__Problem to solve__. The response must be made up of the lines in the entries below that contain "computer".

__Data to process__.
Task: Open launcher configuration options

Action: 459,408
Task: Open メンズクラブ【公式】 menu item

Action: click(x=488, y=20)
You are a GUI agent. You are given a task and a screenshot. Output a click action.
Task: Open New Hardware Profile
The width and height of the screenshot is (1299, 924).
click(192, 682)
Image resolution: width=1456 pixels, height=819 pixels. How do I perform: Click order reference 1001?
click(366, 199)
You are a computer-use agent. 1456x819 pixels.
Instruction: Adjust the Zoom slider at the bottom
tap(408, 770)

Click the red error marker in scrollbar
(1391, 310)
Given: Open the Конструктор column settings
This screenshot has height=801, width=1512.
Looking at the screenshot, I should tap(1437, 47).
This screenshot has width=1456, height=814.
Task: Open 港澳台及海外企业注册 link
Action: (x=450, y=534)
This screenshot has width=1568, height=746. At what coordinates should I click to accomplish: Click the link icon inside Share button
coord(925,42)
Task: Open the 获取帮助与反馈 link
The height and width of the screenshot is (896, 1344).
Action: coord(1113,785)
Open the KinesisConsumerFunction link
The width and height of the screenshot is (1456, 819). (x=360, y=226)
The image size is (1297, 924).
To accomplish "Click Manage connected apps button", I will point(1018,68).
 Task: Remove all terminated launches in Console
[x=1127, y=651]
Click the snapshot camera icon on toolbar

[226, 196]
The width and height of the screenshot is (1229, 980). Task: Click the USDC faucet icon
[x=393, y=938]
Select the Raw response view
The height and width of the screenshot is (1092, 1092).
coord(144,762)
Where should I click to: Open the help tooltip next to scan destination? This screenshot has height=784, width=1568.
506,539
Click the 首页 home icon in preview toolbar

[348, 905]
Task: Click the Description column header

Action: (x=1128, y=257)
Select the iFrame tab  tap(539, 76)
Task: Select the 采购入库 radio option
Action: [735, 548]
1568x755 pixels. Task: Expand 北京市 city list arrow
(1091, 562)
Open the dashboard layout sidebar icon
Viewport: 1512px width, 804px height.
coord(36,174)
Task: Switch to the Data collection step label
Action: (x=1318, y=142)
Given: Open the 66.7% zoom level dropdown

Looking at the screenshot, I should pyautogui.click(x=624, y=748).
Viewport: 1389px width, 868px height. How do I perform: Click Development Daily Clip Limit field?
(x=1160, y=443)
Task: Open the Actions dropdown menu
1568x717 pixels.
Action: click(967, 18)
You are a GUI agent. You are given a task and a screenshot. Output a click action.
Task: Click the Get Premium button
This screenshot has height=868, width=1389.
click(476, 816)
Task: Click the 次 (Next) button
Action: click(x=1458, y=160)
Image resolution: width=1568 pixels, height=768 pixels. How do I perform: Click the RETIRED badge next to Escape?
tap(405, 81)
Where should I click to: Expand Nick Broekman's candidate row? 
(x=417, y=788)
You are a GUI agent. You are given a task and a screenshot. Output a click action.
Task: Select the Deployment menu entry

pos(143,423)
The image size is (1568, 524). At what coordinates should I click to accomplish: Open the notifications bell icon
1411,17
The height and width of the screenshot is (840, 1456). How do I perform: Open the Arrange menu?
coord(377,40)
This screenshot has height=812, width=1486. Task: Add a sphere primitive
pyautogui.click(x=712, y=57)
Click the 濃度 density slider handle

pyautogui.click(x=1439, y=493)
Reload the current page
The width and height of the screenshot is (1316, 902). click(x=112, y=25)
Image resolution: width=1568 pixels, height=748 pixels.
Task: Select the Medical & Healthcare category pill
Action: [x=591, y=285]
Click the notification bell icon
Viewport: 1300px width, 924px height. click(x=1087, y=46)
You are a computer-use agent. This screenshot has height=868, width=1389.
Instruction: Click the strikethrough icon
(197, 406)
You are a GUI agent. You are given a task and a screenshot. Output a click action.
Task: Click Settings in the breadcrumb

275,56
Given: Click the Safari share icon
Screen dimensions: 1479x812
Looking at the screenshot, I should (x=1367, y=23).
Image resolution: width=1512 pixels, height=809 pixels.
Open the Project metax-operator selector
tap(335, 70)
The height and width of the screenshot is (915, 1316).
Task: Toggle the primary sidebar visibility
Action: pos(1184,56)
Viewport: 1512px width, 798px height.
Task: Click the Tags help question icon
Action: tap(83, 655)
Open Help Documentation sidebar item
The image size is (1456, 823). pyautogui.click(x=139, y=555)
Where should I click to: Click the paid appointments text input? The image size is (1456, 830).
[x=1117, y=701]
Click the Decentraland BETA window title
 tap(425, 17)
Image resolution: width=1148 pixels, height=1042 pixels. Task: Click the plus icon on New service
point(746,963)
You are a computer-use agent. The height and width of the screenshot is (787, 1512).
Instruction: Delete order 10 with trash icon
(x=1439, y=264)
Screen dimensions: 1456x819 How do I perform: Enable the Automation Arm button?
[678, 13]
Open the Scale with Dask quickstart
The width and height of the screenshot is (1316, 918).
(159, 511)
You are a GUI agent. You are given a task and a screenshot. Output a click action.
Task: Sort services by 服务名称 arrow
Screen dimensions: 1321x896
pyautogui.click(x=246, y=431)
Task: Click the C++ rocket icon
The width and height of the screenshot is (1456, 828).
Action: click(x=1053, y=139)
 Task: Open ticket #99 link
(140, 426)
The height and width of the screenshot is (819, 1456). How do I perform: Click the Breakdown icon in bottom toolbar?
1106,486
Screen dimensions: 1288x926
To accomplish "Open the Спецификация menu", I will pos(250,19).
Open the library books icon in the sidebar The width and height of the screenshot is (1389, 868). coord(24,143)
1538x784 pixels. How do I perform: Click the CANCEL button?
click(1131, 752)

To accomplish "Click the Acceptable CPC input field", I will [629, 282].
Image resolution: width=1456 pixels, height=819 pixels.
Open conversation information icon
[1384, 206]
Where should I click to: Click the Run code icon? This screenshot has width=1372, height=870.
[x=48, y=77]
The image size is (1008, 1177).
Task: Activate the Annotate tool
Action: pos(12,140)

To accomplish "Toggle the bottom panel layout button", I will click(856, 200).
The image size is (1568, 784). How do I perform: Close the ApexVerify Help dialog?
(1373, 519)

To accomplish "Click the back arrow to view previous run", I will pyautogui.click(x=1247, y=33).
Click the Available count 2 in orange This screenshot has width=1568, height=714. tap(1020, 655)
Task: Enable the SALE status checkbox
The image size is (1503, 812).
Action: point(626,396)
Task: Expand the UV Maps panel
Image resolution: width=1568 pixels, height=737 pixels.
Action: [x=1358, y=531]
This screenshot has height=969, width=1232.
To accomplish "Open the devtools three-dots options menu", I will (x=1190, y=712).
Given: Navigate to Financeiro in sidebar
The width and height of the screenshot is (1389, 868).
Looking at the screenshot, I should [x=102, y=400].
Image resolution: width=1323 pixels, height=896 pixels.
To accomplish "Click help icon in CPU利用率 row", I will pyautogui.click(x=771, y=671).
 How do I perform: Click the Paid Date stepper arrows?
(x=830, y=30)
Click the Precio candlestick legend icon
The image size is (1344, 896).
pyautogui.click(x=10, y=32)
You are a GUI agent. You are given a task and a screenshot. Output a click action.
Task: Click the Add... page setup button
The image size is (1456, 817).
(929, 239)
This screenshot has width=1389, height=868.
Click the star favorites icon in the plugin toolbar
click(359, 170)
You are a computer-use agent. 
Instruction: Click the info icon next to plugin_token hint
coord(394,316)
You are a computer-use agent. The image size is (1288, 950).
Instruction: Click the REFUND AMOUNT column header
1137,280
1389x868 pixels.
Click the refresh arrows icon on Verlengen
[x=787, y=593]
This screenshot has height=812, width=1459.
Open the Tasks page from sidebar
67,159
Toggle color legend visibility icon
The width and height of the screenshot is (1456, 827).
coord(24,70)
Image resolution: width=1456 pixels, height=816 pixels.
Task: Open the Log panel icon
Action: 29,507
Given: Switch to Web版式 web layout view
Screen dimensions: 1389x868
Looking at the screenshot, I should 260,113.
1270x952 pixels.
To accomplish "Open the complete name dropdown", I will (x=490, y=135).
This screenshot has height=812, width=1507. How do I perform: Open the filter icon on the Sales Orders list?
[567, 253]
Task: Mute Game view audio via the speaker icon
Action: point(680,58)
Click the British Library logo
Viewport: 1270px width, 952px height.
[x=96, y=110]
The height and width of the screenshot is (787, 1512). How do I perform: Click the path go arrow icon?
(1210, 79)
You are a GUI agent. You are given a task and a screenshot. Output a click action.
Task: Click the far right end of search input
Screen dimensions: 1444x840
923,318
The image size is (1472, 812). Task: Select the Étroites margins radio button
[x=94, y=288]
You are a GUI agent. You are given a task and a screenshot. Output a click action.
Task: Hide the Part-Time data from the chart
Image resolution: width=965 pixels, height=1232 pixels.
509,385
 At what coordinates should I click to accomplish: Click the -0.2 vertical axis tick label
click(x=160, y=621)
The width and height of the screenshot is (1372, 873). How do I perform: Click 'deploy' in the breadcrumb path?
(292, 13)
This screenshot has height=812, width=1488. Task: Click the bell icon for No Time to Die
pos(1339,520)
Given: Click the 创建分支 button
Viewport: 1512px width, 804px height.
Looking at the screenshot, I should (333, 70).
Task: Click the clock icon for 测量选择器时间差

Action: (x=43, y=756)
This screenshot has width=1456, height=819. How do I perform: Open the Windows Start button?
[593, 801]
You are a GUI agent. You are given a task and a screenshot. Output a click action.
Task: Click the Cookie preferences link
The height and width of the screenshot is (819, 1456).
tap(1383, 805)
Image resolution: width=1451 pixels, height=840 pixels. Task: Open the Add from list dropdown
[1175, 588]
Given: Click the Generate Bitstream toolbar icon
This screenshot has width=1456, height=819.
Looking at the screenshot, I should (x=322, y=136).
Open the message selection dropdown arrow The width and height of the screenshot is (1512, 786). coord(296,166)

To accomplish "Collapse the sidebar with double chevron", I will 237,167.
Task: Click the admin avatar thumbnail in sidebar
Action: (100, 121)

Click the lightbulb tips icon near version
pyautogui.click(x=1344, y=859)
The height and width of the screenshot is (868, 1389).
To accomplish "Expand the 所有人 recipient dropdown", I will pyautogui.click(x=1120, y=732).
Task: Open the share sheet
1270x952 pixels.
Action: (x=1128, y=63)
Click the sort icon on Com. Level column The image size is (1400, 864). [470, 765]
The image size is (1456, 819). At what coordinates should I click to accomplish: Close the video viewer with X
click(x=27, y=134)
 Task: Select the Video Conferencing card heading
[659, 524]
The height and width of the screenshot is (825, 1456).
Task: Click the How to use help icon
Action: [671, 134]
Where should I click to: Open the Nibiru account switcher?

__Task answer__.
You are a computer-use agent. 1456x819 pixels.
You are a computer-use agent. This screenshot has height=868, width=1389.
You are a computer-use agent. The height and width of the screenshot is (787, 1512).
You are a computer-use agent. 
You are a computer-use agent. The image size is (1288, 950).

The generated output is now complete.